Aufgabenstellung A :: Gib aus den Einträgen nur den Abschnitt vollständig wieder, der mit der Zeile beginnt, die „This screenshot has height=408, width=500.“ enthält, und mit der Zeile endet, die „will tap(743, 600).“ enthält, beide eingeschlossen. Skaliere dabei jede Koordinate in den Antworten mit dem Faktor 0,65 und runde auf ganze Zahlen, wobei Hälften aufgerundet werden.

Vorliegender Text ::
* * * * * * * * *
Oberhausen. Mit dem neuen Heizungsgesetz setzt der Bund auf den Ausbau der Fernwärme – als Alternative zur Wärmepumpe. Ist das für Hauseigentümer billiger?

Das neue Heizungsgesetz (Gebäudeenergiegesetz) der Ampelkoalition im Bund ist zwar deutlich abgemildert worden, enthält aber weiterhin einschneidende Verbote: Wenn die alte Heizung kaputt geht, ist der Einbau neuer, reiner Ölheizungen in der Regel langfristig nicht mehr erlaubt, der Einbau neuer Gasbrenner nur bei (womöglich teurer) Wasserstoff-Versorgung in Zukunft.

Mit der Heizreform setzt der Bund neben der mit Strom betriebenen Wärmepumpe stärker auf Fernwärme als Heizungs- und Warmwasserenergie, die in der Regel als ausreichend regenerativ eingestuft wird. Sie nutzt die Abwärme von Industrieanlagen, Müllverbrennungsanlagen und Blockheizkraftwerken, die überwiegend mit Gas betrieben werden. Fernwärme ist also Zweitverwerter von ohnehin entstehender Wärme, die sonst in die Luft geblasen werden würde – und liefert heißes Wasser in die Haushalte.

Hauseigentümer bitten um Fernwärme-Angebote von der EVO

Die Energieversorgung Oberhausen (EVO) ist als Monopol-Anbieter von Fernwärme im Stadtgebiet in den vergangenen Monaten regelrecht überrannt worden von Hauseigentümern, die wissen wollen, ob und zu welchen Preisen ihre Immobilie ans Fernwärmenetz angeschlossen werden kann. Auf einer neuen Karte der EVO können die Interessenten schon einmal vorab einschätzen, ob in ihrer Nähe überhaupt eine der dicken Fernwärmeleitungen im Boden liegt.

Oberhausen hat dabei trotz seiner reichhaltigen Industriegeschichte mit viel Abwärme kein flächendeckendes Fernwärmenetz. Versorgen kann die EVO Haushalte derzeit im Kerngebiet von Sterkrade, Buschhausen, Schwarze Heide, in Osterfeld, in der Neuen Mitte, in Teilen von Lirich und in Alt-Oberhausen – wie auf der Fernwärmenetzkarte der EVO zu sehen ist. Bisher deckt die EVO-Fernwärme sowohl den Bedarf für Raumwärme als auch für die Warmwasserbereitung von 30.000 Haushalten in rund 8000 Oberhausener Gebäuden. Wer als Nicht-Fernwärme-Kunde ein Angebot für die Fernwärmeversorgung von der EVO erhalten möchte, muss auf die erste Antwort der Energiefachleute des Unternehmens derzeit acht Wochen lang warten.
* * * * * * * * *
Gegebene Daten ::
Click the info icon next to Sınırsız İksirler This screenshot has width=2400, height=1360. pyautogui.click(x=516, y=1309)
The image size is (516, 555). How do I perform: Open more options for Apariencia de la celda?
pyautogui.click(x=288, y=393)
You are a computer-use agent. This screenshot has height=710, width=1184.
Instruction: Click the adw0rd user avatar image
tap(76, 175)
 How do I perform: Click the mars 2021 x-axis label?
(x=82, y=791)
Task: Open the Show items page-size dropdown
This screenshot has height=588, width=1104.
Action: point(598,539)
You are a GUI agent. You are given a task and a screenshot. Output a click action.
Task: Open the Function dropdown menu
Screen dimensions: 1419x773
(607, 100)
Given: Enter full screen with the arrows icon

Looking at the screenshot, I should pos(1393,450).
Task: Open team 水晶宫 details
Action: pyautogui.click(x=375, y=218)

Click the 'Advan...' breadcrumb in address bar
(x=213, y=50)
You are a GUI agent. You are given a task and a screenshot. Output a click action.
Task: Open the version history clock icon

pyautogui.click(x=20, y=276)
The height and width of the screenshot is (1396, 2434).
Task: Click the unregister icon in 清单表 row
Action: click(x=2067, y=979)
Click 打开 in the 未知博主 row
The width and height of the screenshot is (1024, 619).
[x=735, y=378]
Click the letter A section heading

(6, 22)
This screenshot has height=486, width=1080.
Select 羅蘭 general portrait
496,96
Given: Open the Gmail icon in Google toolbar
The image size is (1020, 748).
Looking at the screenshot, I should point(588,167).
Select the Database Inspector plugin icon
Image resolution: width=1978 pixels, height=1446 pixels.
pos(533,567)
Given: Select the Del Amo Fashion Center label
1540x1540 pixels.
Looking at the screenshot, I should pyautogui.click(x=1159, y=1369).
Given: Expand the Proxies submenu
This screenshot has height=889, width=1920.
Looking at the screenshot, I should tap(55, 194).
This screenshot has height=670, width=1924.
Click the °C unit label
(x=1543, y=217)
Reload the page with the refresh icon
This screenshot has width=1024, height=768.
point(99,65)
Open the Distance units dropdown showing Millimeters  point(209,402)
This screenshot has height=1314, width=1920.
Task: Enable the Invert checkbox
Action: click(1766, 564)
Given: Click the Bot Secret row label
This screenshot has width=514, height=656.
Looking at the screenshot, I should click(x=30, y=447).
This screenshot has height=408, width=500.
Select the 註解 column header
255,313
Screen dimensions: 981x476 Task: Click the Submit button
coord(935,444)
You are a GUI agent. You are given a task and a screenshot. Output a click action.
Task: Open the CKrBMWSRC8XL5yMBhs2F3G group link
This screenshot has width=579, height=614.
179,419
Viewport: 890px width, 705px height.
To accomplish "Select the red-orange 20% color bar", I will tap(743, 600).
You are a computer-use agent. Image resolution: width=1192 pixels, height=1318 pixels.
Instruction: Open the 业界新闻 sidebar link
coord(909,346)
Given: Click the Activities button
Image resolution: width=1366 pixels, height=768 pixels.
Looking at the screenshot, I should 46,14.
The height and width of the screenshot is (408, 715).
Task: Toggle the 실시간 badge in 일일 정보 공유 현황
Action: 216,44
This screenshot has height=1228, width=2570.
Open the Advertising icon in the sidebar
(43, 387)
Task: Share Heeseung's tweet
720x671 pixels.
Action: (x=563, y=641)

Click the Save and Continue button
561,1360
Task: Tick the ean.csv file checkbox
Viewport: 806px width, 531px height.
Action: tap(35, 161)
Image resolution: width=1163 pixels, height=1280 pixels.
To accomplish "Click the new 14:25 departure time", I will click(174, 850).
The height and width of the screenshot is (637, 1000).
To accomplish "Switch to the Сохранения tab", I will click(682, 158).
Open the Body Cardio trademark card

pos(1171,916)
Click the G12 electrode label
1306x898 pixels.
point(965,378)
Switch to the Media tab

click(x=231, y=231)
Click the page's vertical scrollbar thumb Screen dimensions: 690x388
* * * * * * * * *
Aufgabenstellung B :: Nenne alle Arten von Anlagen, deren Abwärme die Fernwärme laut dem Artikel über Fernwärme in Oberhausen nutzt.

Vollständige Antwort A ::
This screenshot has height=408, width=500.
Select the 註解 column header
166,203
Screen dimensions: 981x476 Task: Click the Submit button
coord(608,289)
You are a GUI agent. You are given a task and a screenshot. Output a click action.
Task: Open the CKrBMWSRC8XL5yMBhs2F3G group link
This screenshot has width=579, height=614.
116,272
Viewport: 890px width, 705px height.
To accomplish "Select the red-orange 20% color bar", I will tap(483, 390).

Vollständige Antwort B :: Industrieanlagen, Müllverbrennungsanlagen und Blockheizkraftwerke.